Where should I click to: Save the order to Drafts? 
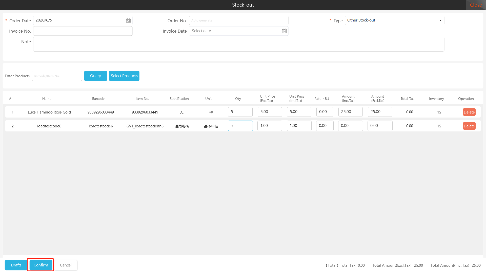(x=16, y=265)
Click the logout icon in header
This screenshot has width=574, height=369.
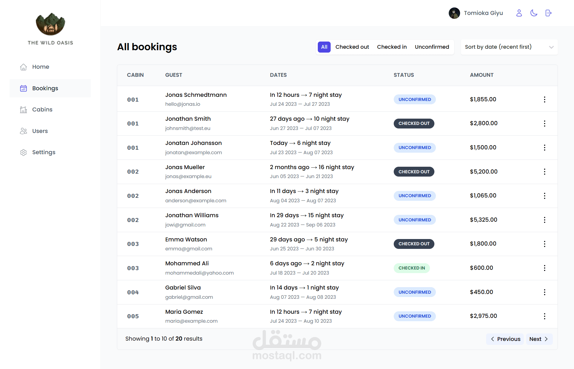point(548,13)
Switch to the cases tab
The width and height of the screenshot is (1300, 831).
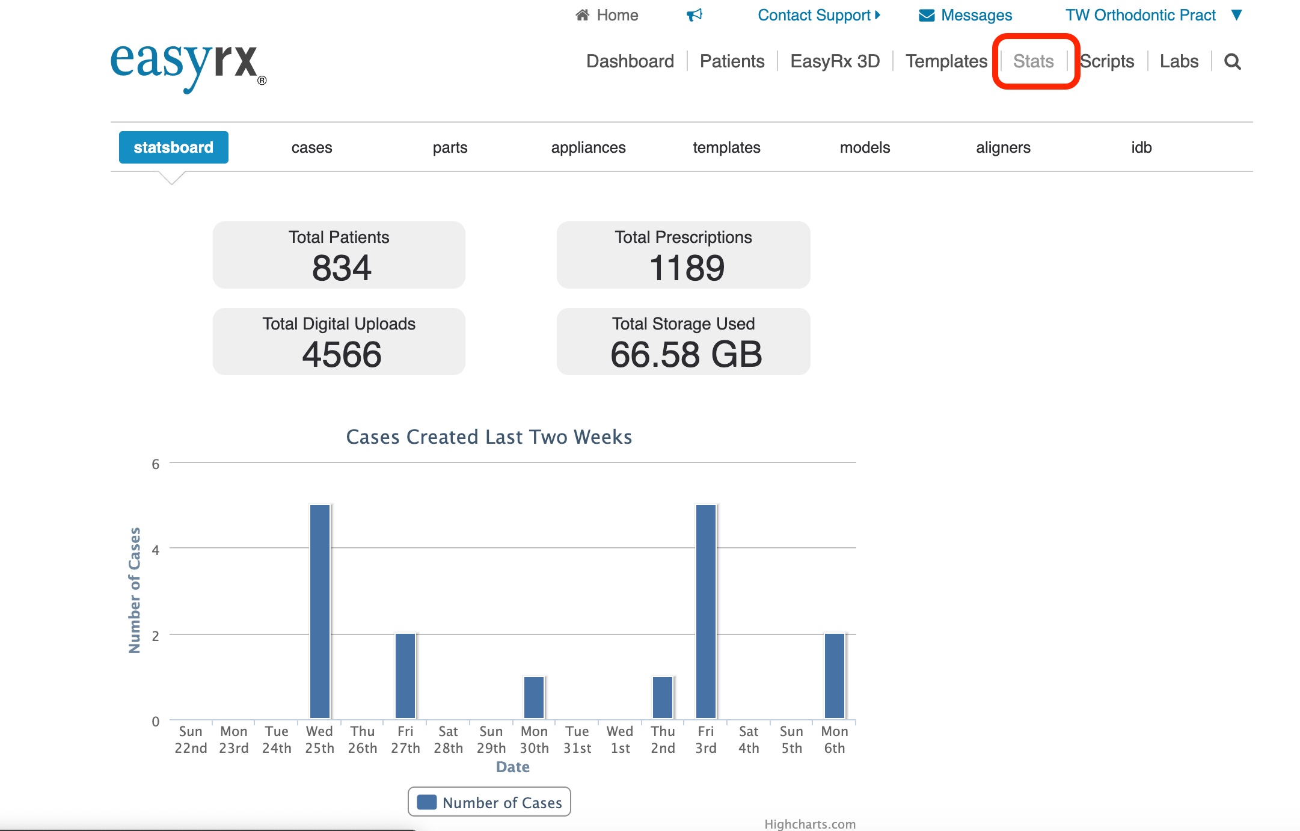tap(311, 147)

-- -- --

Without the pictures, return the entries exactly as they appear.

Final answer:
Where should I click to: Save the order to Drafts? 
(x=16, y=265)
Click the logout icon in header
This screenshot has width=574, height=369.
point(548,13)
Switch to the cases tab
The width and height of the screenshot is (1300, 831).
tap(311, 147)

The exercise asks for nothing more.